At the age of five or six months, Louloute gave birth for the first time. You thought it was cool. When you saw the little furry balls moving, you wanted to play with them. I had to stop you, they were just born and too young to play. And even when they became older, I had to watch you as you have always played roughly.

You, my BlackJack, who were so tiny, you became a beautiful tall black cat, strong and muscled. You were taller than the other cats. I wanted to keep a little black cat: missed. You were magnificent, so majestic and you always had a cat's personality.

I never saw you as much as the others as you spent most of your time outside, but each time you came back home, you made me know you were back. Loud miaouws until you found me. As time passed by, I have learned that when you were back, I could not approach you, otherwise, you were running back outside. But it became a game: who is going to be faster? I was running towards you and you run as quickly as you could. I knew in advance that I would loose. When you were back outside, you were staying in the backyard, rolling in the grass and then, finally you came back to eat, to be pet, and... back outside.

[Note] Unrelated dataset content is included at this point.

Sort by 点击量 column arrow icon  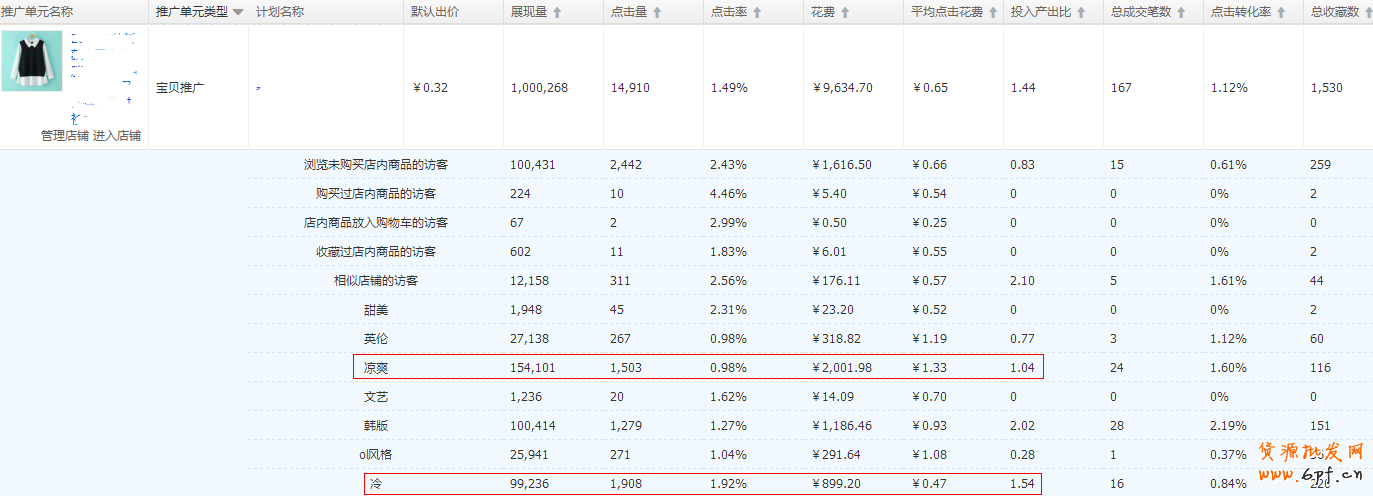pyautogui.click(x=657, y=12)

Independent, friendly, bad attitude, I always thought you were just tolerating me. After a year and a half, I was moving out again and I couldn't take you with me. You knew something was happening. A friend of mine was going to adopt you but in the meantime, you stopped asking to go out, you spent most of your time next to me. I found out that you were more than tolerating me and it really made me happy.

My lovely cat, I will miss your loud miaouws, I will miss to run after you.

Little stubborn cat, wherever you will be, I know you'll always be a winner. It just breaks my heart to loose my independent furry ball. I wonder if you will be present when I'll visit my friend, or  will you be roaming some backyards, chasing girls? It is sad to know that I will you not see you much.

You're a pure feline and I love you.